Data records
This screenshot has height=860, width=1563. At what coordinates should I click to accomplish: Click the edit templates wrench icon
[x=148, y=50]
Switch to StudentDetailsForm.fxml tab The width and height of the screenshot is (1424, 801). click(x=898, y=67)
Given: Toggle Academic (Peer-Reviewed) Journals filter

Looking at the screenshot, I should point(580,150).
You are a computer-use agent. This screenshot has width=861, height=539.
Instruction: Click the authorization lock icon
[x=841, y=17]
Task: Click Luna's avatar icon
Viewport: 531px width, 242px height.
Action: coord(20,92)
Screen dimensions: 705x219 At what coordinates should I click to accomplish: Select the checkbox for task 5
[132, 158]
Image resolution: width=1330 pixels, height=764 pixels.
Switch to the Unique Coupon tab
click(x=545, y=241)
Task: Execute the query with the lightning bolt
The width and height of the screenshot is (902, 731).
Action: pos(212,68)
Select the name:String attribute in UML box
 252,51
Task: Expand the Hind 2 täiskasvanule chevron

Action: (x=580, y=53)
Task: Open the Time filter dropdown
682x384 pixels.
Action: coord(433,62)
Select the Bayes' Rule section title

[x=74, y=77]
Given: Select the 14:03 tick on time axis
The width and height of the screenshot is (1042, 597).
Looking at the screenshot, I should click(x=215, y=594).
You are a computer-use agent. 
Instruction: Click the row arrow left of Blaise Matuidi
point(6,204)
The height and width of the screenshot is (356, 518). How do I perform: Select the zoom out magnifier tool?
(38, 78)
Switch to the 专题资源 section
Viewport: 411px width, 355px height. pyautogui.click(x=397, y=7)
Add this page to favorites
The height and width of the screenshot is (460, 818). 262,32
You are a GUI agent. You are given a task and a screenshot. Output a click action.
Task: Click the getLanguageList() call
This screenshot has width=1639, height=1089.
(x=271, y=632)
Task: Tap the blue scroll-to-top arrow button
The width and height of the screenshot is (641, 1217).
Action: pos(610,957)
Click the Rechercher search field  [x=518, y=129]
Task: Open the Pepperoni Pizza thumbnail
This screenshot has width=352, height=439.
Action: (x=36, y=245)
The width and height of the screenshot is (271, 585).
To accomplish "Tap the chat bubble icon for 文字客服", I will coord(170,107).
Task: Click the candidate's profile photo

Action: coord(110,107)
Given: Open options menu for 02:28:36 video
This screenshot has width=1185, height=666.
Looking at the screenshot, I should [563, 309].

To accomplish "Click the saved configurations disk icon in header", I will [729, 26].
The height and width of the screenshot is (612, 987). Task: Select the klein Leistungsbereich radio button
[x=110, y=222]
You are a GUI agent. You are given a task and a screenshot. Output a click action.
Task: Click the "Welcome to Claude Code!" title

**Written problem:**
Rewrite the data above with "Instruction" changed to "Command" everywhere and everything else left unchanged.

**Result:**
This screenshot has height=860, width=1563. At what coordinates should I click to accomplish: Click the edit templates wrench icon
[x=148, y=50]
Switch to StudentDetailsForm.fxml tab The width and height of the screenshot is (1424, 801). click(x=898, y=67)
Given: Toggle Academic (Peer-Reviewed) Journals filter

Looking at the screenshot, I should point(580,150).
You are a computer-use agent. This screenshot has width=861, height=539.
Command: Click the authorization lock icon
[x=841, y=17]
Task: Click Luna's avatar icon
Viewport: 531px width, 242px height.
Action: coord(20,92)
Screen dimensions: 705x219 At what coordinates should I click to accomplish: Select the checkbox for task 5
[132, 158]
Image resolution: width=1330 pixels, height=764 pixels.
Switch to the Unique Coupon tab
click(x=545, y=241)
Task: Execute the query with the lightning bolt
The width and height of the screenshot is (902, 731).
Action: pos(212,68)
Select the name:String attribute in UML box
 252,51
Task: Expand the Hind 2 täiskasvanule chevron

Action: (x=580, y=53)
Task: Open the Time filter dropdown
682x384 pixels.
Action: coord(433,62)
Select the Bayes' Rule section title

[x=74, y=77]
Given: Select the 14:03 tick on time axis
The width and height of the screenshot is (1042, 597).
Looking at the screenshot, I should click(x=215, y=594).
You are a computer-use agent. 
Command: Click the row arrow left of Blaise Matuidi
point(6,204)
The height and width of the screenshot is (356, 518). How do I perform: Select the zoom out magnifier tool?
(38, 78)
Switch to the 专题资源 section
Viewport: 411px width, 355px height. pyautogui.click(x=397, y=7)
Add this page to favorites
The height and width of the screenshot is (460, 818). 262,32
You are a GUI agent. You are given a task and a screenshot. Output a click action.
Task: Click the getLanguageList() call
This screenshot has width=1639, height=1089.
(x=271, y=632)
Task: Tap the blue scroll-to-top arrow button
The width and height of the screenshot is (641, 1217).
Action: pos(610,957)
Click the Rechercher search field  [x=518, y=129]
Task: Open the Pepperoni Pizza thumbnail
This screenshot has width=352, height=439.
Action: (x=36, y=245)
The width and height of the screenshot is (271, 585).
To accomplish "Tap the chat bubble icon for 文字客服", I will coord(170,107).
Task: Click the candidate's profile photo

Action: coord(110,107)
Given: Open options menu for 02:28:36 video
This screenshot has width=1185, height=666.
Looking at the screenshot, I should [563, 309].

To accomplish "Click the saved configurations disk icon in header", I will [729, 26].
The height and width of the screenshot is (612, 987). Task: Select the klein Leistungsbereich radio button
[x=110, y=222]
You are a GUI agent. You are given a task and a screenshot. Output a click action.
Task: Click the "Welcome to Claude Code!" title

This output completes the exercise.